Pas de formule ésotérique ici, pas de démonstration savante, mais un souci constant de mettre ce qu'elles contiennent à la portée du lecteur.
Ainsi, ça commence en 1920, par une sympathique promenade pendant laquelle des amis étudiants, entreprennent de débattre de la nature profonde des choses et de la représentation qu’on s’en fait. Vaste sujet n'est-il pas ?
C'est en l'occurrence un certain Robert qui résume la situation d'une manière très kantienne : "C'est de notre pensée seule que nous avons une connaissance immédiate. Mais cette pensée ne se trouve pas auprès des objets.../... Nous ne pouvons pas percevoir les objets directement.
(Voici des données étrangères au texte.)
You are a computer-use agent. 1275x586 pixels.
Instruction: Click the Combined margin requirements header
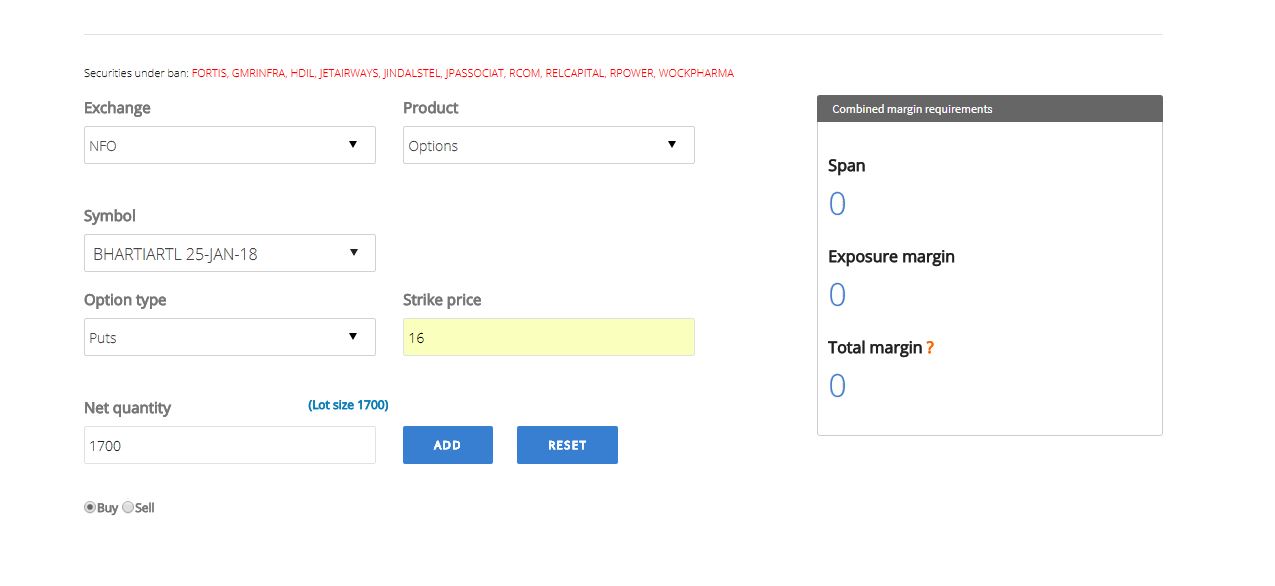pos(990,109)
Nous devons d'abord les transformer en représentations, et finalement, former des concepts (qui ont un sens) à partir d'eux..."
A l'échelle des atomes, qu'on ne peut ni voir ni percevoir à proprement parler, ce raisonnement semble particulièrement pertinent.
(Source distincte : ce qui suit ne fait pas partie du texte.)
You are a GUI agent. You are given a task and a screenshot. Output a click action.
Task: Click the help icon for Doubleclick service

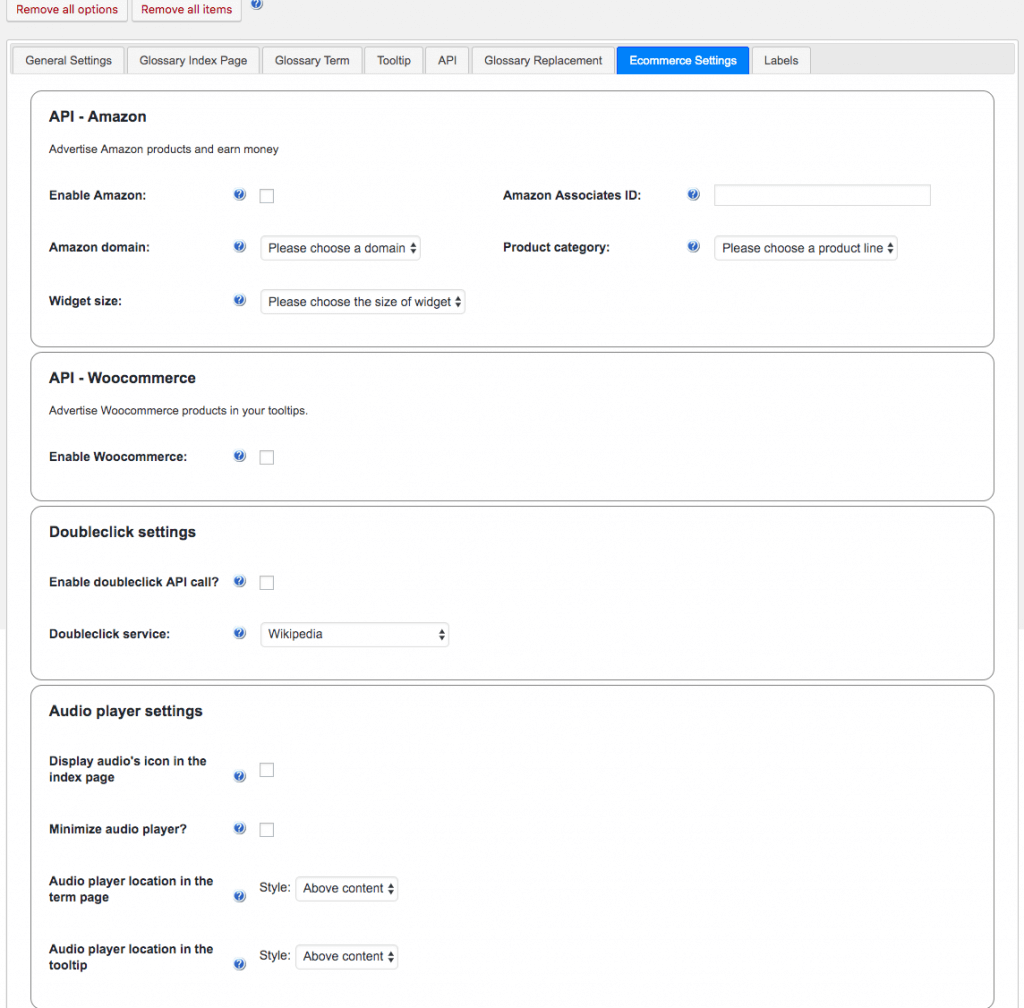tap(239, 633)
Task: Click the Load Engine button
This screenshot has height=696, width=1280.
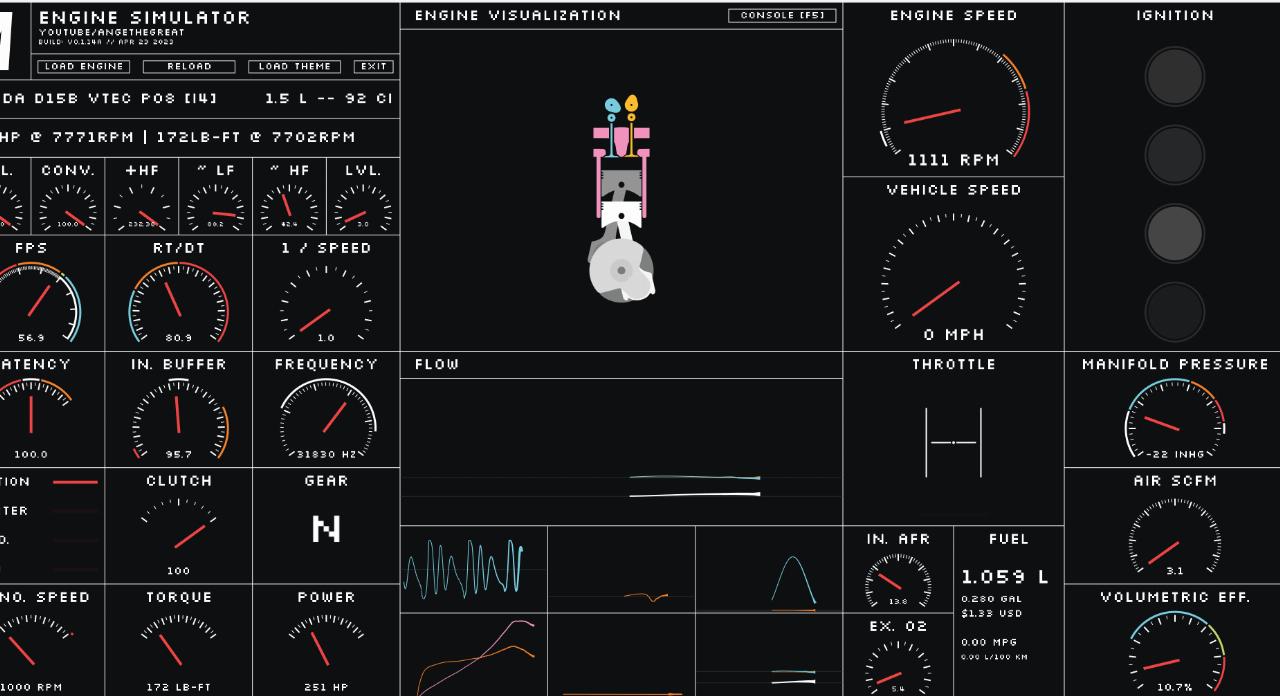Action: (x=85, y=67)
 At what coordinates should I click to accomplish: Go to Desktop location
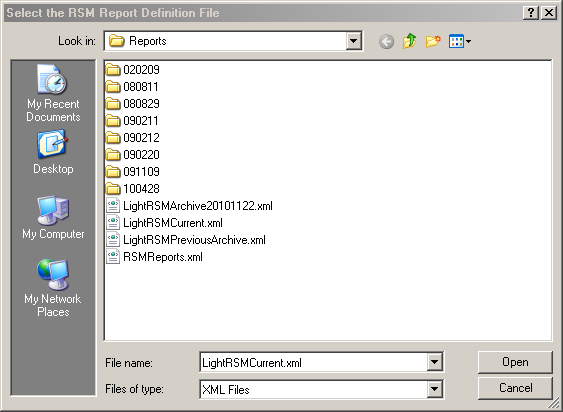coord(53,153)
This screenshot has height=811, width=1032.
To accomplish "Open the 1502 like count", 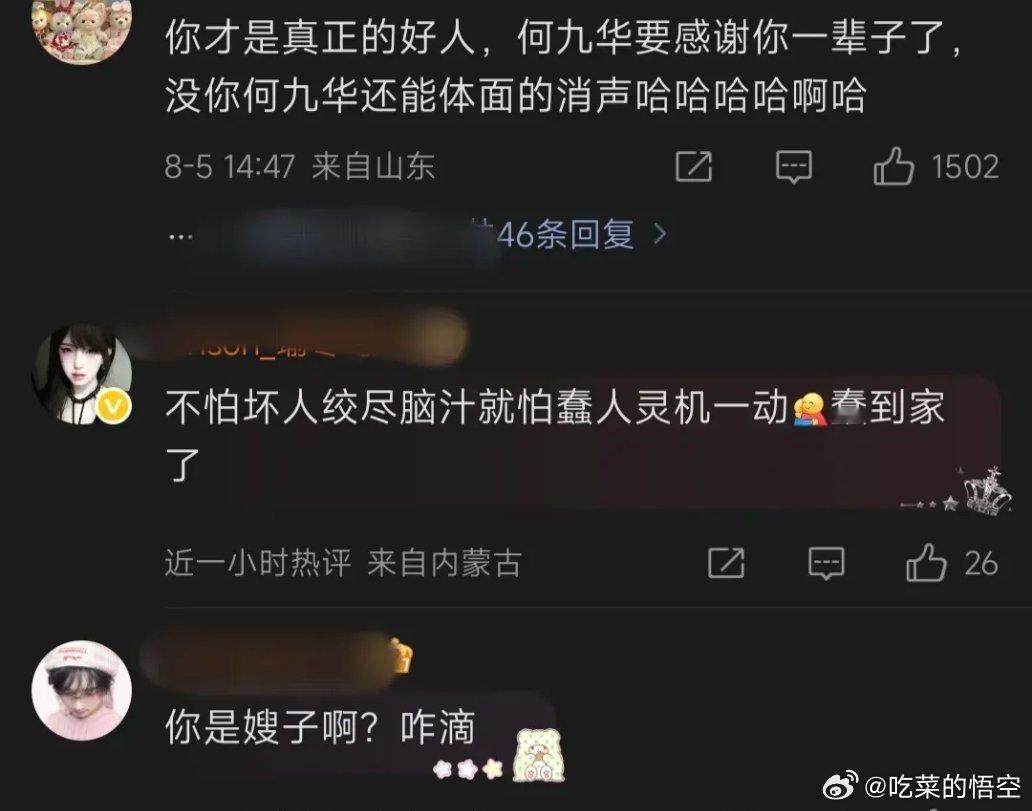I will [966, 167].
Cela constitue même le coeur de la réflexion sous tendue par l'infiniment petit, non moins déroutante que celle concernant l'immensité de l'univers. A ces extrémités, nos sens sont en effet incapables de nous donner une représentation précise des choses. Nous déduisons leur existence à partir de théories et de raisonnements, et nous tentons de les valider par des observations confirmant plus ou moins bien les théories...
Mais, de même qu'Einstein montra qu'à l'échelle de l'infiniment grand, et dans un monde où tout est en mouvement, le temps et l'espace devenaient des concepts relatifs, l'amélioration des connaissances du monde des atomes montre qu'il est régi par des lois étranges, ne semblant pas s'appliquer à la physique classique ni aux objets qui peuplent notre quotidien. "Les atomes ne sont pas des objets de l'expérience quotidienne" rappelle le savant.
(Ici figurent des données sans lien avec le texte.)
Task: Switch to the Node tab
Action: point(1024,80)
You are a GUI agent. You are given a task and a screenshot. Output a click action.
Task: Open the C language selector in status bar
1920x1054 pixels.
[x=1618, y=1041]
La rupture de la notion de continu est le premier constat dérangeant. Fait au sujet de l'énergie à l'échelon microscopique par Planck, il conduit à considérer qu'elle ne se disperse pas de manière progressive comme on le pensait intuitivement, mais par paquets, qu'il nomma quantas. L'énergie totale d'un système est donc un multiple entier de la quantité élémentaire d'énergie qui le caractérise.
Mais ce n'est qu'un des aspects de cette nouvelle mécanique, car plus bizarre encore est l'incertitude qui vient se mêler aux phénomènes observés. Cette fois, c'est le lien entre un évènement et sa cause qui est mis à mal !
Heisenberg prend l'exemple de la transformation de radium B en radium C par l'émission spontanée d'électrons.
S'il est possible, explique-t-il, d'affirmer pour une quantité donnée de radium, que statistiquement la moitié des atomes seront transformés en 30 minutes, il est impossible de prévoir précisément pour un seul d'entre eux quand et dans quelle direction l'émission d'électrons se produira. Selon Heisenberg, aucun paramètre ne peut modéliser le phénomène car s'il en existait un, alors il en existerait un autre, aboutissant à décrire l'inverse !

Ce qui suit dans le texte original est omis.